Mixture toxicity and gene inductions: can we predict the outcome?

As a consequence of the nature of most real-life exposure scenarios, the last decade of ecotoxicological research has seen increasing interest in the assessment of mixture ecotoxicology. Often, mixtures are considered to follow one of two models, concentration addition (CA) or response addition (RA), both of which have been described in the literature. Nevertheless, mixtures that deviate from either or both models exist; they typically exhibit phenomena like synergism, ratio or concentration dependency, or inhibition. Moreover, both CA and RA have been challenged and evaluated mainly for acute responses at relatively high levels of biological organization (e.g., whole-organism mortality), and applicability to genetic responses has not received much attention.
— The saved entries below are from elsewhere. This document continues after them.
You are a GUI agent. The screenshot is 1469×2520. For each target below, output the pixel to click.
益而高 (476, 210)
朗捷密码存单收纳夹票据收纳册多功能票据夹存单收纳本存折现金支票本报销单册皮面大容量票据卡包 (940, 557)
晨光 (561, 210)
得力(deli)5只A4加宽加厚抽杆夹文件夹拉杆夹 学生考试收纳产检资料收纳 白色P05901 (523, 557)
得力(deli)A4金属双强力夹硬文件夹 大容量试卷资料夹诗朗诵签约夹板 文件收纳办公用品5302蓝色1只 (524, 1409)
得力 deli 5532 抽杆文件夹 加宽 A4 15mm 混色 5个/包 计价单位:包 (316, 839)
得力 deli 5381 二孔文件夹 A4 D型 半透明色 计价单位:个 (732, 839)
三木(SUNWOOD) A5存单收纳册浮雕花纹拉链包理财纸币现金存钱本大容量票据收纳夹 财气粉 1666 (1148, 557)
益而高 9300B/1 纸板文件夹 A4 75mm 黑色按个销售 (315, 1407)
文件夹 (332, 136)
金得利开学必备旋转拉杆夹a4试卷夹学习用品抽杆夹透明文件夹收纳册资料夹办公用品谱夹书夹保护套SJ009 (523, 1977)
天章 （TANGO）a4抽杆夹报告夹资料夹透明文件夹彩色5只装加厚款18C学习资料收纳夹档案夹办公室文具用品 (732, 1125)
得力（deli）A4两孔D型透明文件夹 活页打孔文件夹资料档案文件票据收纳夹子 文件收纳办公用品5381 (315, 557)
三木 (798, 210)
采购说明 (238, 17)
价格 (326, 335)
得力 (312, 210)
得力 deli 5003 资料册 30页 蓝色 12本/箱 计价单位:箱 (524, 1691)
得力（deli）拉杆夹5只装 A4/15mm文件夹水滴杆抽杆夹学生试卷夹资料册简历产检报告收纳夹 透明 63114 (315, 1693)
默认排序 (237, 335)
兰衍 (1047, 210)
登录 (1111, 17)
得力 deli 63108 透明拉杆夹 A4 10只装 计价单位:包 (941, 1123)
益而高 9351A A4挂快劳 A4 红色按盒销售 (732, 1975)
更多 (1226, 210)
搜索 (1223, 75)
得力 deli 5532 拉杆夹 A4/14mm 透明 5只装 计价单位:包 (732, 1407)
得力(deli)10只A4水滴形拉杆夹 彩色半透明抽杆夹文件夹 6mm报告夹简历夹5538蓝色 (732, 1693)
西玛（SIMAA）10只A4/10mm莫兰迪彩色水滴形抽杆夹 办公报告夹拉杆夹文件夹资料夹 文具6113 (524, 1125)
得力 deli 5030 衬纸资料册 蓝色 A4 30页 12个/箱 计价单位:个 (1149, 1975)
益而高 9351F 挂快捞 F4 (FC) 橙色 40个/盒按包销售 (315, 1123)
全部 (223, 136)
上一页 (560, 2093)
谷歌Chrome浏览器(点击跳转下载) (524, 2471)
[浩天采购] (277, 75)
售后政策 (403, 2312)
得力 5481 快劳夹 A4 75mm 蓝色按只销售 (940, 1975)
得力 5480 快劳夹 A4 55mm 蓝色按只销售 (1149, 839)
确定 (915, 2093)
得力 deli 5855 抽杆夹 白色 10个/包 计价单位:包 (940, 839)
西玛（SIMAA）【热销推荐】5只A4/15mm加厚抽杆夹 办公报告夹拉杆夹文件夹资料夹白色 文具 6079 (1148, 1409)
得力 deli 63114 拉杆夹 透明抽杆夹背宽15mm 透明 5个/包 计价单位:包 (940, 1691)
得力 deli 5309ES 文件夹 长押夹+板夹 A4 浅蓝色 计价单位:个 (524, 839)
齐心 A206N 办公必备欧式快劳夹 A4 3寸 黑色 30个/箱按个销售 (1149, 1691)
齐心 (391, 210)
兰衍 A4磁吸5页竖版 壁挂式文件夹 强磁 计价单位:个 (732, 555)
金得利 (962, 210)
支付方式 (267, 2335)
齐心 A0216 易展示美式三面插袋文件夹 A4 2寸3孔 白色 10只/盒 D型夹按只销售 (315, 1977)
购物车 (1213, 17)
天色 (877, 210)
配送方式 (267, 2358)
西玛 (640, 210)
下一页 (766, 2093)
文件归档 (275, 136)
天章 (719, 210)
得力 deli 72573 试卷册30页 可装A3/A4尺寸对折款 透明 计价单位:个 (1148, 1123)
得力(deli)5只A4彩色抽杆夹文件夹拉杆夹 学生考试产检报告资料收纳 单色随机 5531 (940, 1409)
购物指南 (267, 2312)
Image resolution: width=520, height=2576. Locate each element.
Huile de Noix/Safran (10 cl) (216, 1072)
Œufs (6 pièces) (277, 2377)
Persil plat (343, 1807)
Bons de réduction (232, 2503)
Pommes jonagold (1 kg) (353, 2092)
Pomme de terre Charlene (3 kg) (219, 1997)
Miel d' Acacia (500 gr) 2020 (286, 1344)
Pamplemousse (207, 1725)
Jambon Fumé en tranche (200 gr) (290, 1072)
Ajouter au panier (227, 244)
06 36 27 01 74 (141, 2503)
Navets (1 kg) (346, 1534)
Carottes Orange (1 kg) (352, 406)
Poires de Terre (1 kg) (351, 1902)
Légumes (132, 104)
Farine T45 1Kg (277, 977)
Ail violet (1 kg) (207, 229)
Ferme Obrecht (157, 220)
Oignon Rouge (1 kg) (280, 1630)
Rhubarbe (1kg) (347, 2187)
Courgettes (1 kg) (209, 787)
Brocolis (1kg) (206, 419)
Genetic responses are considered to be the primary reaction in case of toxicant exposure and carry valuable mechanistic information. Effects at the gene-expression level are at the heart of the mode of action by toxicants and mixtures. The ability to predict mixture responses at this primary response level is an important asset in predicting and understanding mixture effects at different levels of biological organization. The present study evaluated the applicability of mixture models to stress gene inductions in Escherichia coli employing model toxicants with known modes of action in binary combinations. The results showed that even if the maximum of the dose-response curve is not known, making a classical ECx (concentration causing x% effect) approach impossible, mixture models can predict responses to the binary mixtures based on the single-toxicant response curves. In most cases, the mode of action of the toxicants does not determine the optimal choice of model (i.e., CA, RA, or a deviation thereof).